In the same issue of the newsletter, Zerhouni defended the new rules, which were to become final after a 60-day comment period in early April.
The policy bans scientists from accepting consulting fees or any other compensation from the biomedical industry. It also bars about 7,000 senior employees from owning stock in many types of medical companies, and limits such holdings to $15,000 for all other employees.
"I have taken a strong position to protect the credibility of NIH science," Zerhouni said.
"You must not serve two masters," he wrote. "You cannot have another financial interest in the work that you do for NIH outside of your federal job.
"You must not double dip," he added. "If the taxpayers have paid for your work, someone else may not pay you again for that work."
Within those limits, he asserted, scientists would remain free to speak, write and interact with peers in academia and industry.
A delegation of NIH researchers is scheduled to meet with Zerhouni today to voice complaints about the ethics policy. However, NIH Deputy Director Raynard S. Kington said in an interview that a significant easing of the policy for senior researchers was unlikely.
"I cannot anticipate under any circumstances changing large sections of the rule for the most senior people, who have the greatest potential — because of their authority — for conflicts of interest," Kington said.
Many of the agency's top professionals seem to find the broad prohibition on stock ownership particularly objectionable.
The statement by the dissenting scientists said that "such expansive restrictions seem unnecessary and unlinked to preventing conflicts of interest, but they will have profoundly detrimental financial impacts on individual employees and hinder recruitment and retention."
The statement was signed by 18 NIH employees, who represent others.
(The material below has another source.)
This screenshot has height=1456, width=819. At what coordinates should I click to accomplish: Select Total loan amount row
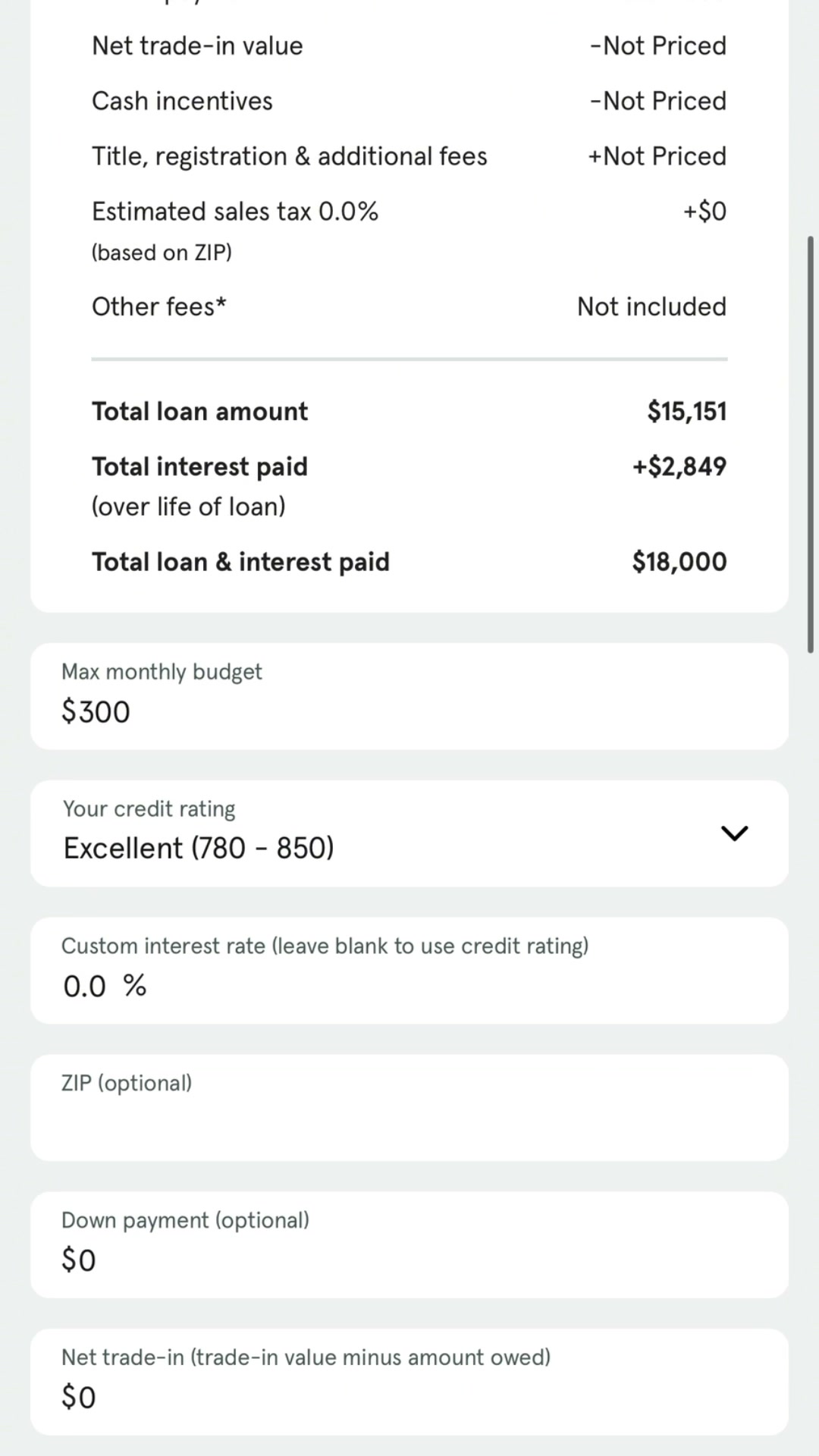click(410, 411)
Many of the scientists had urged Zerhouni last year not to enact sweeping restrictions; some of them protested during a meeting with the director three weeks ago.
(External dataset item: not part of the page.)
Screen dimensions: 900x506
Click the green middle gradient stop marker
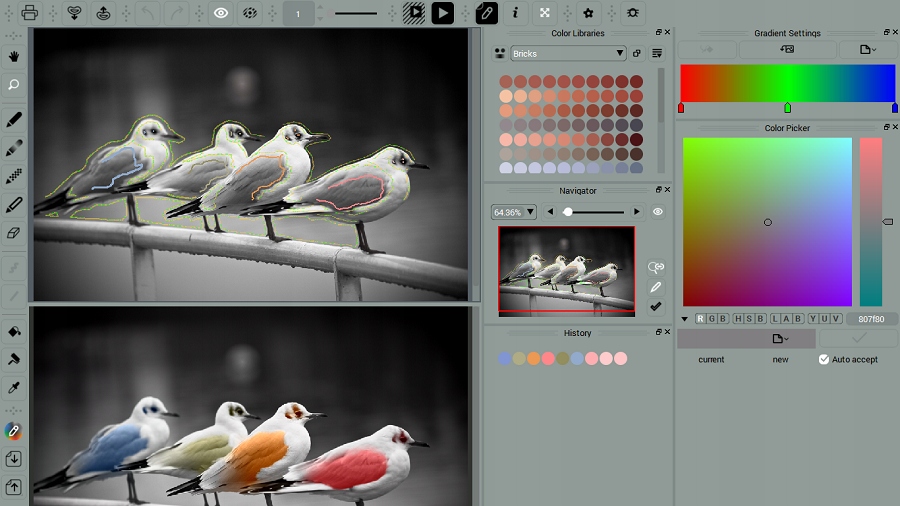coord(788,108)
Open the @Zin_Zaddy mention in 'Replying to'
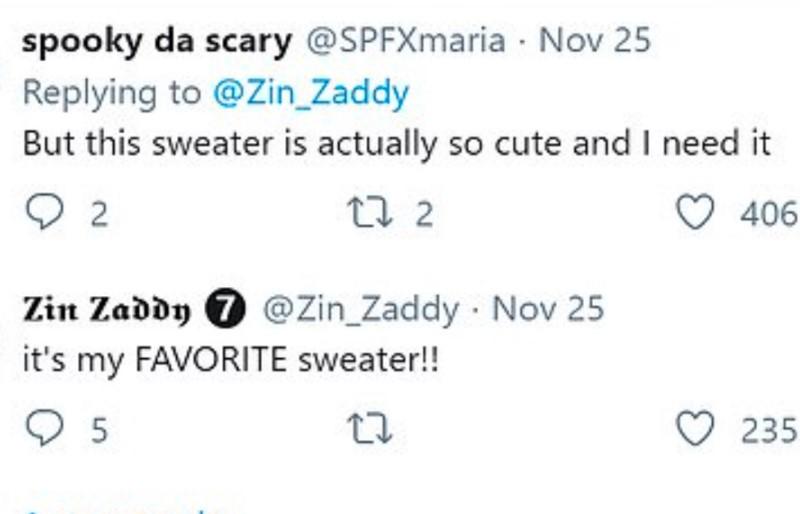 310,93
In his interview with The Times, Kington also said that an internal review had found that the number of NIH scientists who had accepted drug-company consulting fees without getting required, advance permission was not as high as had been speculated at a congressional hearing in June. Citing clerical-type errors or confusion within the NIH, Kington said that about half of the 100 employees suspected of having collected industry compensation without permission were found to have acted in compliance with agency rules.
The internal review started in mid-2004, after the House Energy and Commerce Committee surveyed 20 biomedical companies and found scores of paid arrangements with NIH employees that the agency had not acknowledged. The number of NIH employees who accepted compensation from the companies without the required approval remains unconfirmed, in part because the congressional committee contacted only 20 companies.
NIH officials are evaluating whether to refer the conduct of various agency scientists for criminal investigation, Kington said.
He said the agency's conflict-of-interest problems were broad. In addition to failing to report outside involvements, some scientists accepted consulting deals with companies involved in NIH research, and some were featured on company Internet sites in a way that appeared to promote the firm or its products.
Other NIH scientists advised federal panels or helped draft policy recommendations affecting the products sold by their company clients, at times without publicly acknowledging their paid arrangements with the companies.
Zerhouni has noted that various NIH decisions and announcements have the potential to affect company stock prices.
Kington and Zerhouni have made it clear that the new, tighter policy prohibiting drug-company consulting fees was based on a conclusion that the agency had broad and serious ethics shortcomings. Indeed, a report by the U.S. Office of Government Ethics concluded in August that the NIH was beset with a "permissive culture on matters relating to outside compensation" and that tighter restrictions were needed.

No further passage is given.